Flake and a number of other GOP senators, including the head of the Senate GOP campaign arm, Colorado U.S. Sen. Cory Gardner, back expulsion. Attorney General Jeff Sessions, whose seat Moore is seeking to fill, along with U.S. Sen. Luther Strange and U.S. Rep. Mo Brooks, both of whom Moore beat in the primary, are all being floated as potential replacements.

The dramatic shift came after Beverly Young Nelson yesterday alleged that when she was 16, Moore offered her a ride home, but locked the car door when she tried to exit. She claimed Moore then groped her breasts and attempted to force her to perform a sex act on him.

“At some point, he gave up. And he then looked at me, and he told me — he said, ‘You’re just a child.’ And he said, ‘I am the district attorney of Etowah County, and if you tell anyone about this, no one will ever believe you.’ ”
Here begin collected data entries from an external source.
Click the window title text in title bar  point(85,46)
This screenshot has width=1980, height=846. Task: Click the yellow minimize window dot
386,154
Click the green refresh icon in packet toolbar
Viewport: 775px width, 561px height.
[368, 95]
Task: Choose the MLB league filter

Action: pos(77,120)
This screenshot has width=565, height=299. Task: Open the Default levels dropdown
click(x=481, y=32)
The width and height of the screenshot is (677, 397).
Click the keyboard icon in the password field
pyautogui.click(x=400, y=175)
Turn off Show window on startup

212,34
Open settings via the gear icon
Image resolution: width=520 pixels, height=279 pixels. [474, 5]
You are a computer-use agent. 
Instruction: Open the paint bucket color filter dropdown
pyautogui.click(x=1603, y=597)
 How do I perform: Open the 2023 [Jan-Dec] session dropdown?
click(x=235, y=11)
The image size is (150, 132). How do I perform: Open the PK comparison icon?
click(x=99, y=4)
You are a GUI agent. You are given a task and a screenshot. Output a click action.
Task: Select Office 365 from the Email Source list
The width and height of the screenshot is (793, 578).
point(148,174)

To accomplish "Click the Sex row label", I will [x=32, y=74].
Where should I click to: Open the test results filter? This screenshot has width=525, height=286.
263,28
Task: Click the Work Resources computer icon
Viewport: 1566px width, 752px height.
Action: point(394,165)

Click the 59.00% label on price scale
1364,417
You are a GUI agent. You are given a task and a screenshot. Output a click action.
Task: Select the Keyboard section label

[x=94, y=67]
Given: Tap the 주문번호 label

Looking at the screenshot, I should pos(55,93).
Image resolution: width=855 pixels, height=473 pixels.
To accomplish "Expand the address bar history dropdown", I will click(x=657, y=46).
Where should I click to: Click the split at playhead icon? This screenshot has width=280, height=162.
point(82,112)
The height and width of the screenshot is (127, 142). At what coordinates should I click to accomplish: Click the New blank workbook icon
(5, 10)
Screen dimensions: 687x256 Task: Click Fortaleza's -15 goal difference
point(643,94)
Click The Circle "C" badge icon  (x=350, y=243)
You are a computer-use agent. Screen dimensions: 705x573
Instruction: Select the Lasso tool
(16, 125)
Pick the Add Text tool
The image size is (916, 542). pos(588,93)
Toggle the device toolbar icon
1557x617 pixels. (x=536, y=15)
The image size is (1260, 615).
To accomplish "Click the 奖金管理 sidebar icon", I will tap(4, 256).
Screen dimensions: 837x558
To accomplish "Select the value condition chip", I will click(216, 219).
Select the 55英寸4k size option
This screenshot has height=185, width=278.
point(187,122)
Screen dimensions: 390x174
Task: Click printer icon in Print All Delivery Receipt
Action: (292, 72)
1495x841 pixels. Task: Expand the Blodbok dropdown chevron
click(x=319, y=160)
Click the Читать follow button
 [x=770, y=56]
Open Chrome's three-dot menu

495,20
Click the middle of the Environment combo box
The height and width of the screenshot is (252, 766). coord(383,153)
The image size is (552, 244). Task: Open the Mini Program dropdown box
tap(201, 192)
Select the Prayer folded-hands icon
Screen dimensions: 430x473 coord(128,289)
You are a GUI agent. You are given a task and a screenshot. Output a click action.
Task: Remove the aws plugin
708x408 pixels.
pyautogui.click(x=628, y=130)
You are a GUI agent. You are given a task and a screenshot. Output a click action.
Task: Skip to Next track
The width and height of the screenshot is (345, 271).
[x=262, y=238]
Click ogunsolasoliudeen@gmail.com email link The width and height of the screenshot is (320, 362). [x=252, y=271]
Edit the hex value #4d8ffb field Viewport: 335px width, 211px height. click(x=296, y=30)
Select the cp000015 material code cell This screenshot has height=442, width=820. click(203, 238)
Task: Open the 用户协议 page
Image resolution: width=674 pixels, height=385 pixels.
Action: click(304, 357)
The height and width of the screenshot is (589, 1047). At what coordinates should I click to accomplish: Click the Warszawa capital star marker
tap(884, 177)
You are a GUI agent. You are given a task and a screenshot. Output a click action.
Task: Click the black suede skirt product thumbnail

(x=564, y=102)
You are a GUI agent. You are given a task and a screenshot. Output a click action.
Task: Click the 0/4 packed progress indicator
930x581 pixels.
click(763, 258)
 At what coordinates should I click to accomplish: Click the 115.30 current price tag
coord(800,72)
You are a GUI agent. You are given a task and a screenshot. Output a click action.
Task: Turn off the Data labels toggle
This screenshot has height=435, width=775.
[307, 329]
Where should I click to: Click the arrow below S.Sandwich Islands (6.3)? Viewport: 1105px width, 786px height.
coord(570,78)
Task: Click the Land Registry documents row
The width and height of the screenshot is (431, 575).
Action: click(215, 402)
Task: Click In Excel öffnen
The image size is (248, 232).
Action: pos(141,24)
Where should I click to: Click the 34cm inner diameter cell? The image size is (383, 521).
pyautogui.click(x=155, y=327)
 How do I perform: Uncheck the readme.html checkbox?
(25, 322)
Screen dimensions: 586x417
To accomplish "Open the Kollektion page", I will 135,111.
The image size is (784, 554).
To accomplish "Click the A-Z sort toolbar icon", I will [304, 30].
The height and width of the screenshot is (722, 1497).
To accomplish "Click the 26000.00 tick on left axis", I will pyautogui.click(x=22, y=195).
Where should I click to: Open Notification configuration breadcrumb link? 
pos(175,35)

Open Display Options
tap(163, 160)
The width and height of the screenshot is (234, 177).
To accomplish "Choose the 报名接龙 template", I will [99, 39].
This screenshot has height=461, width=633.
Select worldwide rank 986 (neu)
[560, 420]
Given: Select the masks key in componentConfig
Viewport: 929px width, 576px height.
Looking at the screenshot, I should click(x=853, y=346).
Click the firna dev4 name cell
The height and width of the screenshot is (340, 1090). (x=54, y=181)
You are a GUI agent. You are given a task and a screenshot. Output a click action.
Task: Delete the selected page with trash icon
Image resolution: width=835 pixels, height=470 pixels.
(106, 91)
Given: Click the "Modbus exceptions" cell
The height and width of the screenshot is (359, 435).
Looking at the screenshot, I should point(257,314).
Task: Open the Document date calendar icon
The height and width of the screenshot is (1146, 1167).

Nelson said she knew Moore because he frequented the restaurant where she worked, and even signed her yearbook: “To a sweeter more beautiful girl I could not say Merry Christmas. Christmas 1977. Love, Roy Moore, D.A.”

Moore denied the allegations to reporters last night.

“This is absolutely false,” Moore said. “I never did what she said I did. I don’t even know the woman.”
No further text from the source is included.